Pertama, mempercepat distribusi bantuan sosial dan secara simultan melengkapi data penerima dengan memadukan data pemerintah dan data masyarakat. Idealnya intervensi pemerintah setidaknya harus tepat sasaran, tepat waktu, tepat jumlah, dan tepat bentuknya. Artinya, intervensi tersebut membutuhkan data yang akurat. Namun dalam kondisi saat ini, pemerintah tidak dapat menunda terlalu lama distribusi bantuan sosial

Kedua, mengintegrasikan data pengangguran dan penerima bantuan sosial yang selama ini dimiliki dari berbagai lembaga pemerintah dan non-pemerintah. Mulai dari Kementerian Sosial, BPJS Kesehatan, BPJS Ketenagakerjaan, Dinas Ketenagakerjaan dan Transmigrasi, lembaga administrasi pemerintah hingga tingkat desa/kelurahan, hingga lembaga masyarakat khususnya RT dan RW termasuk asosiasi-asosiasi tenaga kerja.

Ketiga, menyesuaikan skema bantuan Kartu Pra-Kerja dengan memprioritaskan pengangguran yang tidak mampu, khususnya yang terkena dampak Covid-19, dengan tujuan untuk memenuhi kebutuhan dasar mereka.

Saat ini paket pelatihan senilai satu juta rupiah yang mengalir kepada penyelenggara pelatihan yang satu paket dengan insentif pelatihan dan biaya survei masing-masing Rp600 ribu dan Rp150 ribu, perlu ditinjau ulang pada masa pandemi ini. Alasannya, peningkatan jumlah pengangguran saat ini terjadi akibat turunnya permintaan tenaga kerja karena perlambatan ekonomi (demand shock), dan bukan akibat persoalan kualitas supply tenaga kerja sehingga membutuhkan peningkatan skill.
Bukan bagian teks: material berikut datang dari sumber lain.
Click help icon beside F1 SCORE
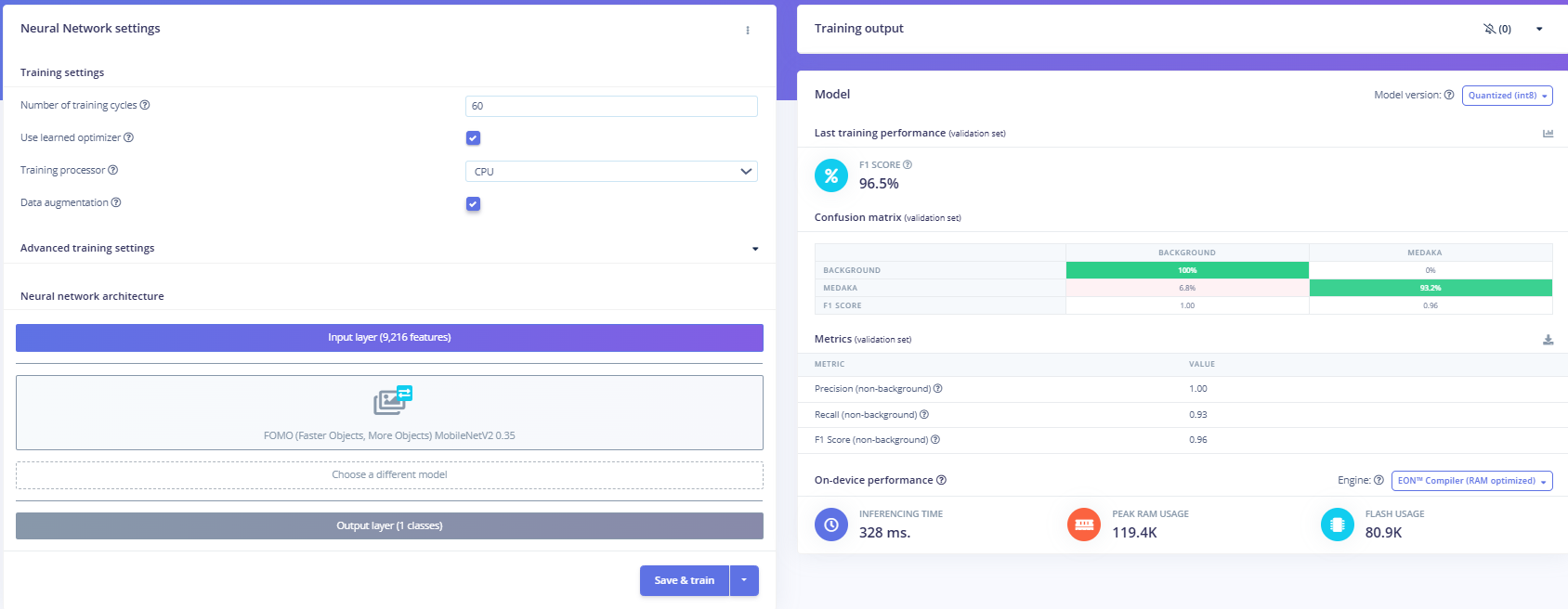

Keempat, mendorong kepada dunia usaha melalui pemberian insentif agar mereka mengoptimalkan alternatif-alternatif untuk mempertahankan tenaga kerja mereka dibandingkan dengan PHK. Beberapa alternatif tersebut di antaranya pengurangan jam kerja dan hari kerja, pengurangan shift dan lembur, hingga pemotongan gaji, dan penundaan pembayaran tunjangan dan insentif.

Sedang kepada dunia usaha yang bersedia melakukan hal tersebut, pemerintah perlu memberikan insentif yang lebih besar, seperti penurunan tarif listrik untuk bisnis dan industri, penurunan tarif gas industri, pemberian 4 diskon tarif pajak, dan penundaan pembayaran cicilan pajak. Dalam menerapkan solusi ini, pemerintah harus melibatkan pihak pengusaha dan serikat buruh sehingga solusi yang diambil dapat diterima kedua belah pihak.

Kelima, mengoptimalkan bantuan sosial yang berdampak lebih besar terhadap ekonomi masyarakat. Selain memberikan bantuan dalam bentuk barang yang terkena Pembatasan Sosial Berskala Besar (PSBB), idealnya bantuan-bantuan sosial yang diberikan pemerintah di luar PSBB adalah dalam bentuk uang yang penyalurannya lebih efisien dibandingkan dengan barang.

Hal ini karena transfer dalam bentuk uang memberikan pilihan lebih besar kepada penerima sesuai dengan kebutuhan mereka, dan memberikan dampak multiplier yang lebih besar dalam menggerakkan ekonomi masyarakat.